A short quotation/passage from the reading material should first be discussed in class in alignment with a point it could support in an essay. After this modeling, small groups of students should be given a different short quotation/passage paired with the point it is meant to support. Different groups can be given the same quotation/main point combination or different ones. Students have to read the text surrounding their quotation for context, and then write a detailed explanation of the quotation with its relevance, meaning, and how it can be used to support the main point. They should also identify any potential challenges/questions related to the quotation. [Alternatively, students could be given just the quotation and they could identify which main point it could support in an essay and then write the analysis.] Students should report back to the class on how the quotation supports the main points, or how they decided which main point could be supported by their analysis of the quotation.
One short but “meaty” quotation should be placed on the screen. Students should be divided into small groups and instructed to think about the nuances of the quotation, from individual word choice to the punctuation—nothing is too small. Each group is responsible for adding a new comment on a part of the quotation. The instructor cycles among the groups until they decide that the quotation has been suitably close read and there is nothing substantive to add.

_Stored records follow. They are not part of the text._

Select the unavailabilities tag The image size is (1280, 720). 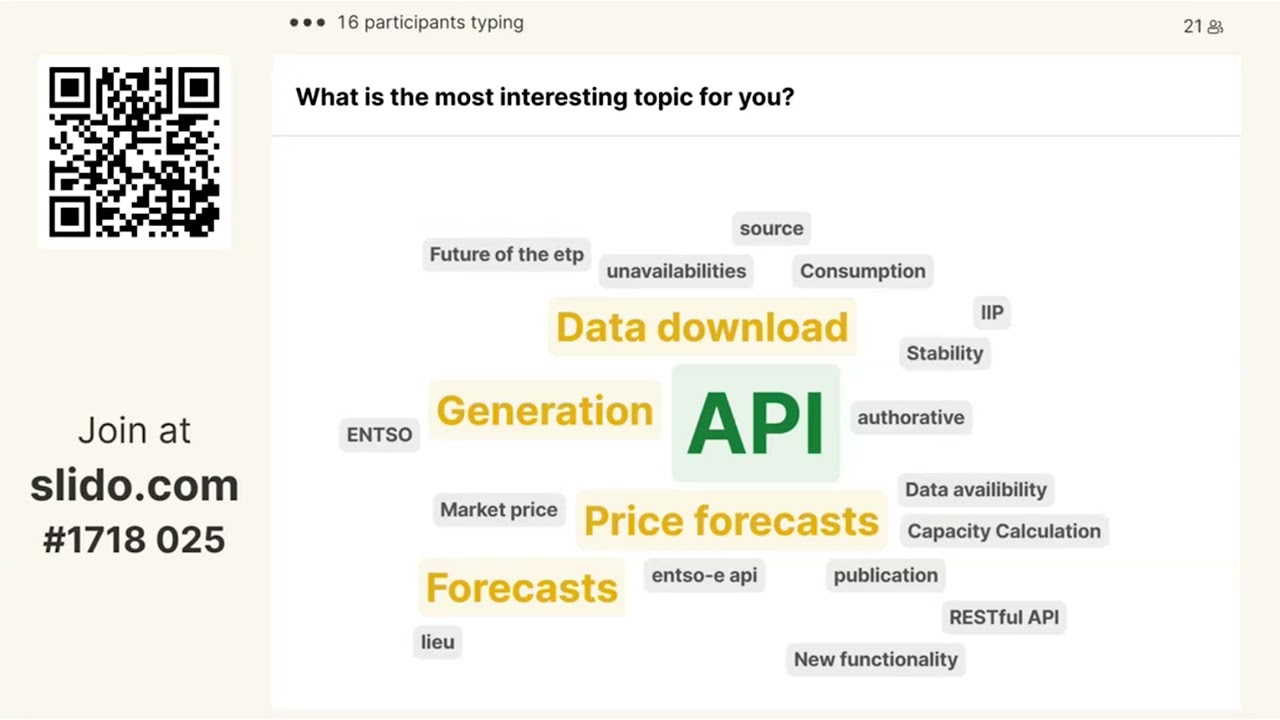pos(676,271)
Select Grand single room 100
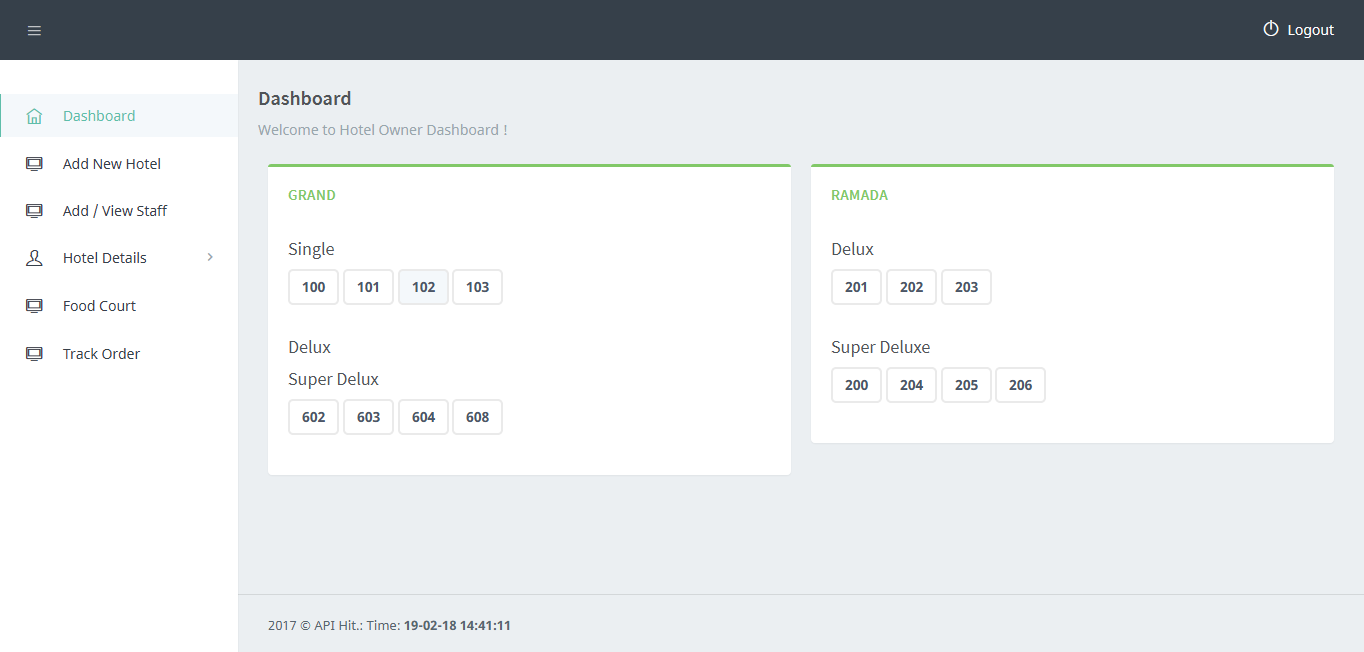The image size is (1364, 652). pyautogui.click(x=313, y=287)
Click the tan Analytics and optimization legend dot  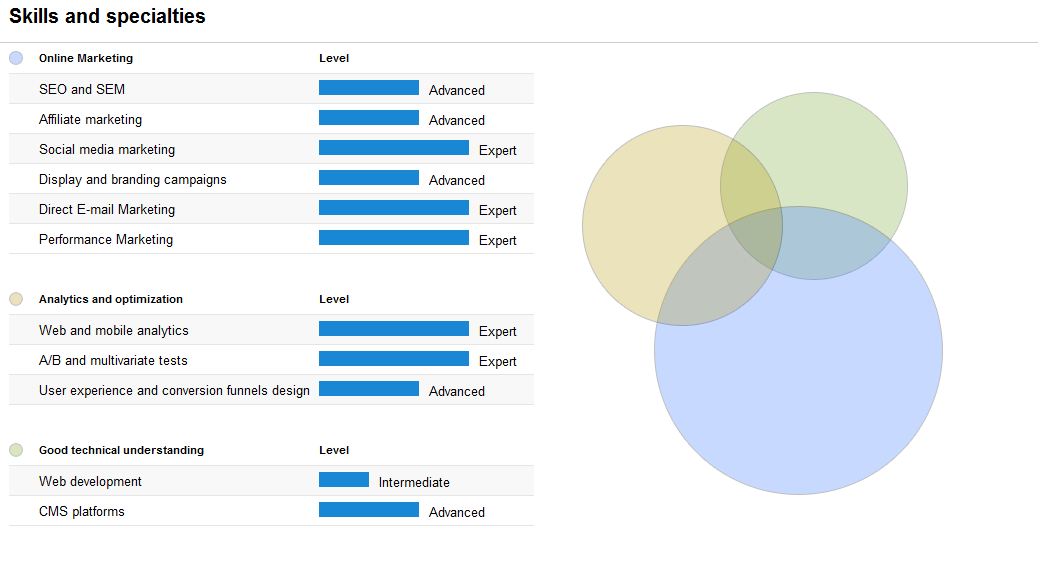[16, 299]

Students gather and cluster evidence (on whiteboards, on tablets, on paper; together in small groups to scaffold the same process they’ll do at home individually). They will paraphrase effective evidence with citations and only essential quotes/key terms (it would be annoying to write out a long quotation by hand). The next step is doing the ‘so what’ analysis that distills what is important in the evidence – the questions emerging for a skeptical reader, the opportunities here to understand what’s not so simple in the quoted language. The subsequent step is drawing lines that explicitly create surprising connections and signpost turns between clusters of evidence. The final step would be to write a draft of this emerging essay.
Students take turns being the gracious host who has invited very smart people to a party and set up dynamic conversations as they solicit and moderate a discourse between ‘experts’ they have invited to the party (peer teams/students who have gathered passages and ideas from a text) while practicing interpretive and transitional moves as a student writer/dinner party host.